Trail Centro Vicentino da Serra - Portalegre - 10 de Janeiro de 2016

"O meu Trail Vicentino" ou "Como foi horripilantemente fantástico"

"Os fantasmas que trouxe da Serra de S.Mamede habitam em mim ainda hoje e suspeito mesmo que tenha de lá voltar, para os devolver onde pertencem"

Primeiro foi o desafio lançado por um amigo. O entusiasmo de braço dado com o medo. As dúvidas, a coragem, e as inscrições a decorrerem em bom ritmo e em vias de esgotarem, e quando dei por mim estava inscrita. Não sem ponderação, note-se. Seria o meu maior desafio em termos desportivos. Em Trail seria a maior distância alguma vez percorrida (42 km) assim como em subida acumulada (1687m). No entanto, acreditei que seria possível. Treinei alguma coisa e continuei a acreditar. O espírito seria correr quando pudesse, caminhar quando o desnível e a técnica necessária (de que eu sou uma completa aprendiz) assim o exigisse e  apenas uma nuvenzinha negra me fazia temer poucas coisas mas que poderiam ser as suficientes para me fazer não chegar ao fim: uma queda séria com danos físicos graves, perder-me de forma irrecuperável para a prova e a reacção do corpo ao frio que sabíamos que iria fazer, acompanhado de chuva e vento aliado à longa duração da prova. Um terreno desconhecido portanto, tornando legítimos não digo os medos mas as preocupações.
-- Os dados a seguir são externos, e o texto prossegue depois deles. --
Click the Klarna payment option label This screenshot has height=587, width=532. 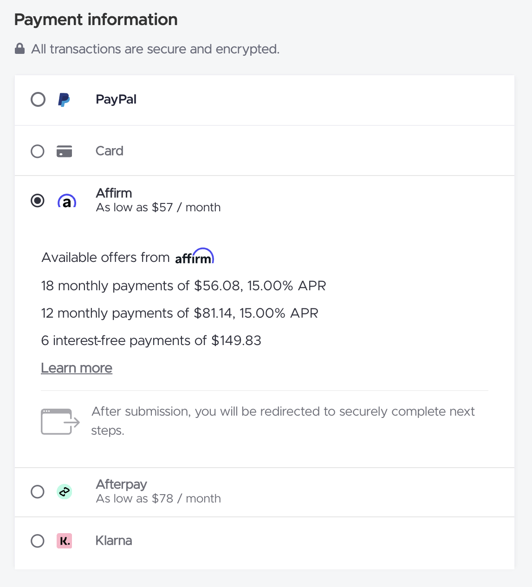coord(114,541)
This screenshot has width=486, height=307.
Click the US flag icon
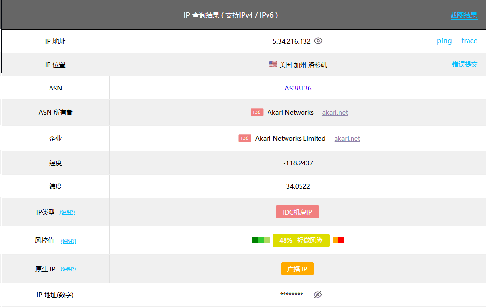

O grupo Runners da Frente Ribeirinha da Póvoa, sempre presentes, apoio incondicional ao longo dos meses, nos treinos e agora também no dia da prova. Não estava só.















Mas nestas e outras coisas, podemos ter todo o apoio do mundo mas o fundamental somos nós e está em nós. Assim, parti confiante mas também apreensiva confesso.


Ainda sigo uns metros com a Paula Cristina e a Laida, e tento não as perder, mas elas têm outra pedalada.


Tenho de as deixar ir e isto é mesmo assim: cada um tem de fazer a sua prova e eu só aspirava acabar a prova e acabar dentro do tempo limite (8h30m). Acreditava que era possível mas sabia que não podia "descuidar-me" muito, sabendo também que se apertasse muito, pagaria mais tarde. Por isso fui mantendo o meu ritmo confortável, não me preocupando (muito) de ter menos que meia dúzia de atletas atrás de mim. 

A Serra é belíssima. Deslumbra-me em cada passada, em cada trilho, em cada recanto, em cada paisagem, em cada pedra e em cada raíz ultrapassada, em cada riacho atravessado. A chuva foi sendo uma constante. A lama, também. Os riachos quase diria que também. Ia eufórica com tudo aquilo. Trilhos desafiantes (para mim), cordas para nos ajudar a passar os riachos onde a água borbulhava, e em zonas mais inclinadas, e a chuva, sempre a chuva por companhia. Ia deslumbrada com a Serra. Tanto que dou por mim no km 12 e surpreender-me por já ter percorrido tantos kms. Vou bem. A Organização 5 estrelas. Excelentes marcações, tanto que fiz 85% da minha prova sozinha e nunca tive dúvidas por onde seria o caminho a seguir. Corro quando o terreno o permite, caminho nas subidas, sigo com mil cuidados nas descidas assim como nas travessias dos riachos onde fui cair direitinha que nem um fuso, aproveitando o rápido borbulhante das águas e por instantes temi ir parar ao Oceano face à violência das águas, em conjunto com a corrente e as lajes inclinadas. Um braço agarra-me e uns olhos claros perguntam-me se estou bem. E sim, estou. É levantar e seguir e até rir com o cómico da cena. Continuo bem, a usufruir de todo aquele verde, de toda aquela água, quer a da chuva quer a dos riachos. Vou feliz e bem.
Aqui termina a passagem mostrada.